Self-care is the human equivalent to regular car maintenance. We may not be machines, but our bodies are similar in that they need regular care to maintain peak performance. Without self-care, our bodies can break down which manifests itself as aches, pains, illness or just plain old exhaustion.
It is easy to think of self-care as a basic routine that includes a healthy diet, exercise, and some all-natural skincare. All three are part of self-care, but they do not constitute the whole of what self-care is. So what is self-care? Mental Health Zen contributor Christina Milian writes, “Self-care is a broad term that includes everything that you do to take care of yourself so that you stay healthy, both mentally and physically.”
Milian goes on to explain that self-care is a “lifelong activity” that is rooted in a person’s knowledge and understanding of how to apply self-care principles in daily life. To summarize her definition, self-care is actually a way of life. It is an attitude that says you’re going to give as much attention to your own physical and mental well-being as you give others.
Basic Principles of Self-Care
There are lots of things that go into self-care. It starts with making healthy lifestyle choices that include eating right, exercising regularly, avoiding unhealthy activities, and so forth. Self-care also includes:
- avoiding alcohol and drugs
- being cautious with medications
- establishing regular ‘me time’
- disconnecting from technology.
Milian recommends embarking on a self-care lifestyle with the goal of keeping things simple. The more simple our lives, the more effectively we are able to care for ourselves. Along with that, she also recommends planning ways to practice self-care. That makes good sense. After all, isn’t a failure to plan really a plan to fail?
One last principle of self-care to consider is that of honesty. Milian talks about honesty in terms of making conscious choices about those self-care practices you know will work for you.
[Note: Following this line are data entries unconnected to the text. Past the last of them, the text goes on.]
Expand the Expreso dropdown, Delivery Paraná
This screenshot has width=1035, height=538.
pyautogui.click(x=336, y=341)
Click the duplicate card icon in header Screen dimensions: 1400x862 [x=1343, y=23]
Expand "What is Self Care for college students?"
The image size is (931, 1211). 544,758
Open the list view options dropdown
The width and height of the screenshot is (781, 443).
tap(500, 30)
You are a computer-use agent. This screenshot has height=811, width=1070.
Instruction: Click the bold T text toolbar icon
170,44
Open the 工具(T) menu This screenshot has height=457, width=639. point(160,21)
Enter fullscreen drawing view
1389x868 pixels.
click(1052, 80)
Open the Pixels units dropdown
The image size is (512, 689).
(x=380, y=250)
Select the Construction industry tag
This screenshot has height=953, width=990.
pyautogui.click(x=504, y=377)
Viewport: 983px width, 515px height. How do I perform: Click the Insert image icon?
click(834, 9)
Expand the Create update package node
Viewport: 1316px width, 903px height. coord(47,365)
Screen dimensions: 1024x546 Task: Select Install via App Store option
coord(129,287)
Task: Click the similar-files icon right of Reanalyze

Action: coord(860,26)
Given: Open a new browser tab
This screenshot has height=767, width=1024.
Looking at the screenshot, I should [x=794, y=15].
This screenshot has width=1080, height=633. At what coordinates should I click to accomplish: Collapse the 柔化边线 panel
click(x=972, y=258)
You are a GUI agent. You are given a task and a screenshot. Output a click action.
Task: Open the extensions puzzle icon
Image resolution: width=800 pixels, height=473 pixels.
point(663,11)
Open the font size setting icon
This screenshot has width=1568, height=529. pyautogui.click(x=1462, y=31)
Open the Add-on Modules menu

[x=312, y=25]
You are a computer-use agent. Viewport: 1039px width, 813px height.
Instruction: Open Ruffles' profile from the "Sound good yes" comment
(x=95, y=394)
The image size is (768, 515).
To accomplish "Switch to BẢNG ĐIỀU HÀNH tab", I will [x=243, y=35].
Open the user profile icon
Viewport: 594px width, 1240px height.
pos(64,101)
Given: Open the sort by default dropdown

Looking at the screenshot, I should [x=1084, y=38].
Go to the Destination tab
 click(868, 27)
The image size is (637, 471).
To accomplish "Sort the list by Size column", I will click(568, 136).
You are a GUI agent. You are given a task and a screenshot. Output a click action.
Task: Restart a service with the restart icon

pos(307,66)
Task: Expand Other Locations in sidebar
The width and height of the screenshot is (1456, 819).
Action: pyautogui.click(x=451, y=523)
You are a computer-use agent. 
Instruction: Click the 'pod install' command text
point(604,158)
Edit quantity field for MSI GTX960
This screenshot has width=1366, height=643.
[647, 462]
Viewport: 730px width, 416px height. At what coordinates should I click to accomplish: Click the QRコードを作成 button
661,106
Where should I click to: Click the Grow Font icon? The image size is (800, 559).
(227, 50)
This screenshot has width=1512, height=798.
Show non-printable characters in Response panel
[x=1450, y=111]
But we think there is more to it than that.
Honesty in the self-care realm also means being honest about who you are as a person. It means not trying to be what others expect you to be but, rather, being content with who you are. You can only give effectively to others if you know what you have to give. Only when we’re honest about who we are will we have the ability to be honest about what self-care practices we actually need to implement.
Self-care is an important part of making yourself better able to give. So this holiday season, let’s not only plan to give of ourselves, but also to be equally good at taking care of ourselves.